Bu sırada daha önce gördüğünüz sarı top yerini değiştirmiş ve başınızın üstüne gelmiş. Ellerinizi uzatmaya çalışıyorsunuz. Ama o kadar uzak ki yetişemiyorsunuz. Ellerinizi uzatıp yukarıya bakarken yere düşüyorsunuz. Sonrasında diğer sizin gibi olanlar yürümeye başlıyor. Siz yerden kalkıyorsunuz son derece yavaş hareketlerle ve farkında olmadan siz de demin onun çıkardığı gibi bir ses çıkartıyorsunuz. Çıkardığınız bu ses önce sizi korkutuyor sonrasında da diğer size benzeyenin arkasına dönüp size bakmasına sebep oluyor. Bunu da böylelikle öğrenmiş oluyorsunuz.

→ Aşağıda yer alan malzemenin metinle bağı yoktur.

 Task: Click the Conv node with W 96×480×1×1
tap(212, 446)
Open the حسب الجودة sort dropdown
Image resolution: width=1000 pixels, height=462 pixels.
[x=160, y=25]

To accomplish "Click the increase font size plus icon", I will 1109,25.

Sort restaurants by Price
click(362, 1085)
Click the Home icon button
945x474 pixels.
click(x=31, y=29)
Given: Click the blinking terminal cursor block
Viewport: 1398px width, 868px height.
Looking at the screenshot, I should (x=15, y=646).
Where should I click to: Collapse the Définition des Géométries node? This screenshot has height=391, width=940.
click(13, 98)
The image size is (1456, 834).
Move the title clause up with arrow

Sarı top, ilk gördüğünüz yerin tam tersi yerden kaybolmaya başlıyor ve siz yönünüzü değiştirip o tarafa doğru gidiyorsunuz. Ama sarı top giderek kayboluyor ve kayboldukça arkasından kapkaranlık bir hava geliyor. Bir şey görmüyorsunuz o sırada ne olduğunun farkına varmadan istemsizce gözleriniz kapanıyor. Gözünüzü açtığınızda sarı top yine aynı yerden doğmaya başlıyor ve kendinizi yeniden doğmuş gibi hissediyorsunuz. Ayağa daha hızlı kalkıyorsunuz. Önünüzde bu sefer masmavi bir şey var ona doğru yavaş adımlarla gidiyorsunuz. Yanına geldiğinizde elinizle dokunuyorsunuz ama bir şeyler elinizi hemen geri çekmenize sebep oluyor. Böylelikle, ileride insanoğlunun su diyeceği bir şeyle tanışıyorsunuz. Bu sefer iki elinizle ona dokunuyorsunuz. Hatta üstünüze, yüzüne fışkırtıyorsunuz suyu. Yüzünüzde, yukarı ve aşağıya doğru açılan bir yer keşfediyorsunuz. Bu yeni bulduğunuz suyu oraya götürüyorsunuz ellerinizle fakat istemsiz bir şekilde geri çıkarıyorsunuz. Acı verici bir şekilde içeriden dışarıya bir hava püskürtmeye başlıyorsunuz. Bu havanın adına da daha sonra öksürük denilecek.

Su kenarından uzaklaşıyorsunuz. Etrafınızda gördüğünüz her şeyi yeni keşfettiğiniz, iki ucu aşağı ve yukarı doğru açılan yere atıyorsunuz. Sonunda bir şeyler hoşunuza gidiyor ve ondan daha da çok atmaya başlıyorsunuz. Ta ki bir yerde durana kadar. Bu şekilde ilk yemeğinizi yemiş oluyorsunuz. Kendinizi iyi ve güçlü hissediyorsunuz. Tam bu sırada daha önce gördüğünüz size benzeyen birini tekrar görüyorsunuz. Yine uzaktan bakışıyorsunuz. Böylelikle ileride insanların hafıza dediği özelliği keşfediyorsunuz.

O size benzeyenle birlikte yürüyorsunuz, sarı topu yakalamaya çalışıyorsunuz. Onu ilk gördüğünüz yöne doğru yürüyorsunuz. Hiç durmadan yürüyorsunuz. Bazen doğuya, bazen de batıya...

Gözünüzü açıyorsunuz ve günümüze geliyorsunuz. Hoş geldiniz. O dönemleri bu çağdan düşünmek ne kadar zordu değil mi?